The following is a Great Innovative Idea from Josh Deutsch, Professor of Physics at the University of California, Santa Cruz. Deutsch was one of the participants at the Computing Community Consortium (CCC) workshop on Thermodynamic Computing in January 2019. Following the Thermodynamic Computing workshop, the CCC sponsored the related Manoa Mini-Symposium on Physics of Adaptive Computation at the University of Hawaiʻi at Mānoa. Deutsch was one of the speakers at this mini-symposium and presented on “How to make a computer out of junk DNA.”
There has been a lot of work revisiting the question of the role of so-called “junk DNA” in biology. It turns out that only about 3% of our genome codes for proteins. It was hypothesized that the rest of it – the junk DNA – was the result of infiltration by viruses and other unfortunate events, and was initially thought to have no purpose other than perpetuate its own existence. 1
Deutsch showed that there is a simple mechanism that transforms this junk, or “non-coding RNA” (ncRNA), into something capable of doing collective computations that closely resemble the artificial neural network models (ANNs) used to do the amazing things that we see today in artificial intelligence applications. He was able to figure out a mathematical mapping between ANNs and this system of ncRNA “soup” that involves association and dissociation of ncRNA, its creation, and its degradation. With this theoretical prediction, he simulated this system and showed that it did lead to the same kind of learning seen in artificial neural networks. You can use such a model as an “associative memory” or as a way of learning input output relations, similar to the “Hopfield Model” or “Boltzmann Machines“.
These models have a lot of interesting features not present in either conventional computer circuitry or conventional genetic regulatory networks. For one thing, you can mutate these network connections quite a lot, and it doesn’t make much difference to their function. This means they’re quite robust to noise, or evolutionary changes, so you would expect to see far more mutations in these kinds of networks and they would probably appear not to be under evolutionary constraint. Yet they would be doing a great deal of sophisticated computation.
Deutsch’s research has spanned a large number of areas: statics and dynamics of polymers, topological constraints in polymers, electrophoresis of DNA, general non-equilibrium statistical mechanics, quantum dissipation, polymers in turbulent flow, passive scalar fields, scaling properties of stochastic differential equations, multifractal statistics, foundations of quantum statistical mechanics, quantum simulation techniques, protein folding, drug design, new simulation techniques, cancer diagnosis using microarrays, dynamics of magnetic systems, anomalous one dimensional heat conduction, polymers in a vacuum, ooplasmic streaming in drosophila oocytes, photomechanical energy conversion, and the quantum nature of entropy. He uses his knowledge of different areas to make connections to new areas that have not been made before.

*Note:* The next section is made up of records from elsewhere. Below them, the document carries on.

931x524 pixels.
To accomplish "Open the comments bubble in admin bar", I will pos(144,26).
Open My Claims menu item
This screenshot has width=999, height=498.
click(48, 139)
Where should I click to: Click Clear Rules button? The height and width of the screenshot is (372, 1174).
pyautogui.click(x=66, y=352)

Deutsch is Professor of Physics at the University of California, Santa Cruz. He got his undergraduate B.A. from the University of California, San Diego (1978) and his Ph.D. from Cambridge University (1983). After that he had postdoctoral positions at Cambridge and at the Institute for Theoretical Physics at Santa Barbara. In 1986 he moved to U.C. Santa Cruz where he has been ever since.
1 The ENCODE project examined what this DNA does and found that about 80% is transcribed and shows biochemical activity, however only about 5% of the genome can be identified as being under evolutionary constraint. This apparent contradiction is still the subject of much debate between those that maintain that this DNA is just inadvertently being transcribed to RNA, and those that take seriously the many recent works showing specific biochemical pathways that junk DNA is involved in. There is, in fact, a large body of work finding specific functions of such non-coding RNA, but the amount that is clearly functional is still very much up in the air.